*Задания*:
1: Воспроизведите дословно часть фрагмента документа, начиная со слов «Делегаты говорили русским» и продолжая до слов «(Следуют подписи делегатов[238].)».
2: В какой день и в котором часу, согласно фрагменту документа, должно было состояться погребение жертв, погибших 27 февраля?

*Фрагмент документа*:
++++++++++++++++++++

Вследствие таких криков Новаковского и его единомышленников распространились по городу слухи, что во время похорон вспыхнет революция и что вся торжественная обстановка погребального обряда клонится единственно к тому, чтобы собрать поболее народа. Для этого резники Сольца и других захолустных мест Варшавы хотели явиться на похороны с топорами и с ножами. Князь Горчаков до того серьезно отнесся ко всем этим угрозам и до того боялся за свой Замок, что призвал к себе одного офицера и вручил ему две шкатулки для передачи командиру Цитадели на хранение впредь до востребования; при этом сказал офицеру, что именно заключается в шкатулках. Начальник штаба тоже что-то передал тому же лицу. А генерал-губернатор Панютин еще прежде послал на хранение в Цитатель два больших сундука. Кроме того, около 20 человек высших чинов отправили туда же разные вещи[236]. Валы Цитадели приказано было одно время уставить солдатами и зарядить орудие[237].
Делегаты говорили русским властям, что отвечают за спокойствие города; между тем сами побаивались своих шалунов, и один делегат, пользовавшийся значительным влиянием во всех слоях населения, ходил пресерьезно уговаривать мясников оставить свои затеи. Кроме того, в разных газетах явились два таких воззвания:
«В субботу, 2 марта, в 10 часов утра произойдет погребение жертв, погибших 27 февраля. Во имя любви к отечеству, во имя самых священных и дорогих для каждого из нас обязанностей, заклинаем жителей города, чтобы честь, отдаваемая жертвам в минуту погребения их тел, сопровождалась возможно большим порядком и спокойствием. Жители Варшавы, послушайтесь братьев ваших!»
(Следуют подписи делегатов[238].)

++++++++++++++++++++

*Исходные данные*:
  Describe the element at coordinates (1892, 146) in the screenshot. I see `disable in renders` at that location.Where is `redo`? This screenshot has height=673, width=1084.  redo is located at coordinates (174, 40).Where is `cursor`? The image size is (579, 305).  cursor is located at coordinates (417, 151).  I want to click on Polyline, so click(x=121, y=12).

++++++++++++++++++++

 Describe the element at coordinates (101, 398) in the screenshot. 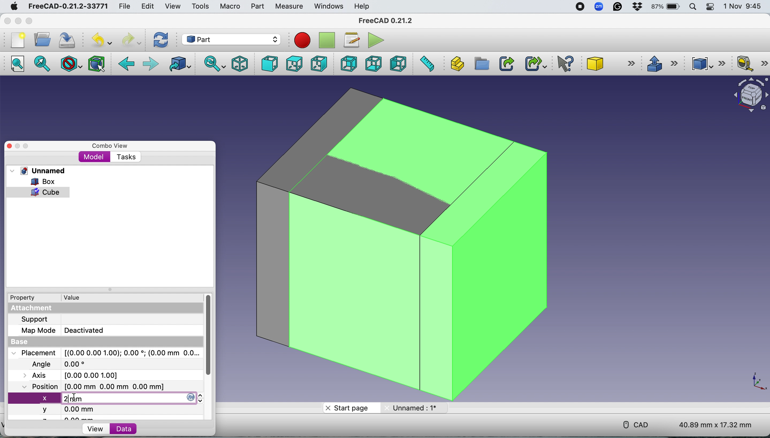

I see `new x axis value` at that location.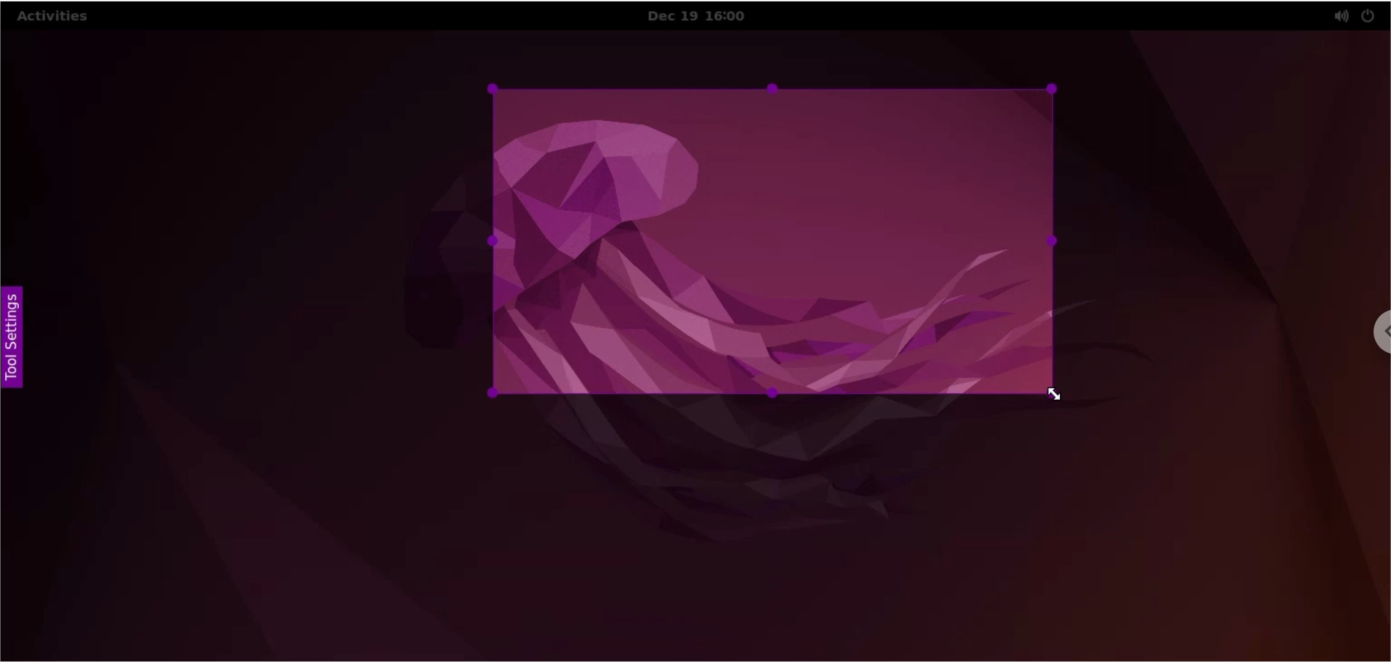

++++++++++++++++++++

*Выполненное упражнение*:
1:
Делегаты говорили русским властям, что отвечают за спокойствие города; между тем сами побаивались своих шалунов, и один делегат, пользовавшийся значительным влиянием во всех слоях населения, ходил пресерьезно уговаривать мясников оставить свои затеи. Кроме того, в разных газетах явились два таких воззвания:
«В субботу, 2 марта, в 10 часов утра произойдет погребение жертв, погибших 27 февраля. Во имя любви к отечеству, во имя самых священных и дорогих для каждого из нас обязанностей, заклинаем жителей города, чтобы честь, отдаваемая жертвам в минуту погребения их тел, сопровождалась возможно большим порядком и спокойствием. Жители Варшавы, послушайтесь братьев ваших!»
(Следуют подписи делегатов[238].)

2: В субботу, 2 марта, в 10 часов утра.